Apple has accumulated data over the years on how consumers are using Apple devices, how consumer tastes and preferences are changing, and changes in demand. This allowed the company to successfully adapt to changes, strengthen its competitive position in existing markets, and enter new markets. Thus, the emergence of the App Store, iTunes, as well as iPad and iPod devices allowed the company to take positions in the markets of music products, games, e-books and magazines, pushing out traditional players.
The analysis shows that with the introduction of digital technologies, consumer behavior in relation to companies is changing:
– increasing requirements for quality and service, provided goods/services;
- the need to access the product/service 24/7;
- variety and a large amount of available information about the product / service online;
- ensuring a high emotional level in interaction with companies.
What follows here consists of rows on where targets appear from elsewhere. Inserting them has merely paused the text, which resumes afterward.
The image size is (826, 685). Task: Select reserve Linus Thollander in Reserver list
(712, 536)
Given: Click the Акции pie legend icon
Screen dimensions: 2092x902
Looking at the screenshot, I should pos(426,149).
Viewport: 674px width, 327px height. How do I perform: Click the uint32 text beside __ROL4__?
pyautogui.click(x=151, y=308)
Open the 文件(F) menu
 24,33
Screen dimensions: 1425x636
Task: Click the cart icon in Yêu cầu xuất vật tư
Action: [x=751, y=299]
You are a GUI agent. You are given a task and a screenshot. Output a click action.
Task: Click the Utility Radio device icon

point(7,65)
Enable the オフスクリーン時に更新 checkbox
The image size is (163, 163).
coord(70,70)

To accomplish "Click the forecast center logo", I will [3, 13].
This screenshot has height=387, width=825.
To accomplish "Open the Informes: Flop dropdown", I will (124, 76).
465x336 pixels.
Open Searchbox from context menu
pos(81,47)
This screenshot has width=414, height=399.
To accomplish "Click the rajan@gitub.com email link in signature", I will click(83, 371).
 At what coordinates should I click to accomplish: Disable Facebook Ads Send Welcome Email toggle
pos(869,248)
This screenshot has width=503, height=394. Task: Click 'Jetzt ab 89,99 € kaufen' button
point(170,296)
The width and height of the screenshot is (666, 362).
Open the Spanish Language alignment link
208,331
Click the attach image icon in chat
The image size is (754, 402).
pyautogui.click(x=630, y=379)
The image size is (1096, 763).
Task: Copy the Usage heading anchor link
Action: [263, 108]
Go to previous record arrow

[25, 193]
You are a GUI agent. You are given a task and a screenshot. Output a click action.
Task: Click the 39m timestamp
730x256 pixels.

Keeping in mind the increased demands of consumers has also prompted companies to use Big Data to create diverse models of interaction with them. At the same time, consumers are active elements of such models, leaving their feedback on companies, products/services in social networks, on company websites, participating in chats, forums, communities.
The analysis shows that a number of factors hinder the successful implementation of Big Data projects in the activities of business organizations. Let’s take a look at some of them:
- miscalculations in the development and organization of a Big Data project;
- the functionality of the project is not sufficiently developed;
- weak team of analysts;
- resistance to innovations from employees and management;
- lack of a culture of decision-making by managers based on Big Data analysis.
In addition, it is important that companies become more active in using industry-standard cloud-based database solutions from specialized vendors. In practice, many business organizations strive to create their own cloud infrastructure, which does not always work effectively.
The results of the analysis lead to the following conclusions:
- Big Data technologies are one of the key tools to improve the efficiency of organizations;
- the successful use of Big Data for decision-making helps to strengthen the market position of companies;
- the benefits of using Big Data are for companies that create and maintain a high culture of working with Big Data. This means that Big Data must be intelligently embedded in relevant business processes. Subdivisions should be formed, employees who are responsible for the completeness, timeliness and quality of the received Big Data should be determined.